The saddle of hare arrived and drew not a single wisecrack referring to some missing tomcat, a customary remark since times immemorial when rabbit is served in a restaurant.
The guest was holding a small pocket notebook bound in linen, as if going over some calculations, the way hard-working people do even while having lunch. There must have been something wrong with the figures because the guest contemplated the hare with a certain melancholy, as if he had to consume it under duress. However he did not omit to taste a spoonful of the piquant sauce that lay under the hare, or to cut up the dumplings to give them a chance to cool down, and he even probed the saddle of hare with his fork to test if the meat was tender enough.
‘A man is just like a hare. He never knows when the fatal shot will hit him as he flees. Tell me, Fridolin, how old are you?’ the stranger suddenly asked, as if something in his notebook had changed his mind about Fridolin.
The waiter was startled by the unexpected query, but then leaned towards the customer’s ear with an air of sly conspiracy: ‘For your Excellency’s information I am past fifty. But my boss thinks I am younger because no one likes to employ a waiter over fifty.’
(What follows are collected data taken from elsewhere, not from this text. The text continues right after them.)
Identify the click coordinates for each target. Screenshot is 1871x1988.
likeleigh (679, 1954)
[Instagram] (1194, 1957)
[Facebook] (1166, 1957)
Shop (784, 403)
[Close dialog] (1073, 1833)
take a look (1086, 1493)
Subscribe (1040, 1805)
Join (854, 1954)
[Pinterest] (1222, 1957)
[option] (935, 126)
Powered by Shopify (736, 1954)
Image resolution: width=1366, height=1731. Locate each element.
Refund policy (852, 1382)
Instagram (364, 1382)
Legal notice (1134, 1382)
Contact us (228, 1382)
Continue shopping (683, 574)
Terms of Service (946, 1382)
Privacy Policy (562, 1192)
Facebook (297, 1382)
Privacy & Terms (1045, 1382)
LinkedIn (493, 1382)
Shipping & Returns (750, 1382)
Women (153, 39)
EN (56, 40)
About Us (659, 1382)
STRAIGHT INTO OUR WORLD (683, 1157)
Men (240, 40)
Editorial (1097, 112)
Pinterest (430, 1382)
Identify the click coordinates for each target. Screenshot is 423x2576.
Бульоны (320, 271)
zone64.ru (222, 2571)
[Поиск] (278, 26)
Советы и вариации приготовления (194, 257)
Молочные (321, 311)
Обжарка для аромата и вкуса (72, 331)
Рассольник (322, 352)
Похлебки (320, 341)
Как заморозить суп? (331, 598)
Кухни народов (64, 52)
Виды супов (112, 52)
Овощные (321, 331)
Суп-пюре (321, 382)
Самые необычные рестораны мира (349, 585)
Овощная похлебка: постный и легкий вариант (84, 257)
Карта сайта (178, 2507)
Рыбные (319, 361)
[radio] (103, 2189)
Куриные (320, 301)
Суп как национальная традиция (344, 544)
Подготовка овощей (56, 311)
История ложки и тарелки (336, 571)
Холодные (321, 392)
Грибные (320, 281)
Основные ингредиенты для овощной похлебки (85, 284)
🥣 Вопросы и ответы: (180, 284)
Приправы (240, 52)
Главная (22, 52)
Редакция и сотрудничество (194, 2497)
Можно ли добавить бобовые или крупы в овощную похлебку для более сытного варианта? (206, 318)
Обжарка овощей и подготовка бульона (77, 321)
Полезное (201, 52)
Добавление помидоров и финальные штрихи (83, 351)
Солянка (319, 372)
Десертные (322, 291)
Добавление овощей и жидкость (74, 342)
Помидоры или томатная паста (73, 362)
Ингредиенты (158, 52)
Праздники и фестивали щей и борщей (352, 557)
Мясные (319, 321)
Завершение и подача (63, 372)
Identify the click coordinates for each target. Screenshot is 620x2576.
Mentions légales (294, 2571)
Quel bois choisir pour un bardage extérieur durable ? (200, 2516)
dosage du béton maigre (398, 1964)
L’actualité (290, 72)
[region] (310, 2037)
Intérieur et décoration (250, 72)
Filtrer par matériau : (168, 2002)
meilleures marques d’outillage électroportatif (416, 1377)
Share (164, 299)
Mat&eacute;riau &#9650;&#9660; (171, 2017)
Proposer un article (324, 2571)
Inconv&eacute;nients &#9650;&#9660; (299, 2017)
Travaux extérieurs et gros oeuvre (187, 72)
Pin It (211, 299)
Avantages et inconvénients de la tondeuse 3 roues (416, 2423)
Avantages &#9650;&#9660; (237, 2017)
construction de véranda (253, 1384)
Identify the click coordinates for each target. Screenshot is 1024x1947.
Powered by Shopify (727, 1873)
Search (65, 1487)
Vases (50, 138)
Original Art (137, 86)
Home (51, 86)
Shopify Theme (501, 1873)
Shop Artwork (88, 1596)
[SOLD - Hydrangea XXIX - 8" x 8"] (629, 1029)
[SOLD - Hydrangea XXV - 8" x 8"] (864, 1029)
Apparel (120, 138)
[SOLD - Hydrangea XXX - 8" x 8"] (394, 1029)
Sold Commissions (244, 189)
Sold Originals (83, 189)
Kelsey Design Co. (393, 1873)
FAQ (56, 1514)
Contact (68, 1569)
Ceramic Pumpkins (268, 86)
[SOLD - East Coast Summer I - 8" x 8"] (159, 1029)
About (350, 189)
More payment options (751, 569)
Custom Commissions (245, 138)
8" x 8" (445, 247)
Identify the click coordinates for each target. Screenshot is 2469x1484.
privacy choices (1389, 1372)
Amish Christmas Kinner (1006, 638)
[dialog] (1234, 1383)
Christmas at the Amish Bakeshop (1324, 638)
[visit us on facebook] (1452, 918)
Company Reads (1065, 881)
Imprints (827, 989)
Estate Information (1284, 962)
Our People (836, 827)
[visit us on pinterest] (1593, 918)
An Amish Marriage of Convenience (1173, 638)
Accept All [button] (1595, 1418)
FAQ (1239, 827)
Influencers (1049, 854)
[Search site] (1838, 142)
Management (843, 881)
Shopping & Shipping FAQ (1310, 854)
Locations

‘Why, where do old waiters go?’
‘God only knows!’ said Fridolin with a sigh, encouraged by the customer’s apparent sympathy. ‘Some of us, especially head waiters, make sure they can soak their aching feet in all kinds of footbaths, preferably in Rákospalota or Budakalász, some suburb where you can still buy a small house. You have no idea, my good sir, how badly an old waiter’s feet can hurt! The pain is worse than a heart broken by unrequited love. And believe me I’ve seen plenty of men in love. Why, I remember “Lord Baltimore” from the golden youth of the Café Korona, each night he would march the length of Vaci Street slapping everyone because some piano tuner wouldn’t let his daughter marry him.’
Fridolin himself was so amazed by what he had just said about ‘Lord Baltimore’, that good-for-nothing ruffian of former days, that his mouth gaped. The mysterious customer meanwhile took this opportunity to proceed with his meal: a number of dishes on the menu still tempted with the fascination of the unknown. Then he cautiously sliced away the bits of meat from the saddle of hare, careful lest a bone break, for apart from the undesirable effects of swallowing a sliver, that would keep the teeth from testing the bone to judge its hardness and age. The bones in a saddle of hare will tell you how many years that hare has been evading the hunter’s weapon. But here the guest opted to change his system. He postponed the cleaning of the bone because he discovered buckshot in the meat. The bunny had received the shot in the saddle. And finding buckshot in the roast is always a welcome sight for someone who really likes game. The imagination can envision the melancholy yawn of the autumn fields where the hunter’s idle wait seems to harmonize with the weather until the moment when the rabbit emerges from among the dried cornstalks that bemoan their widowed state, and the hunter’s gun sounds off.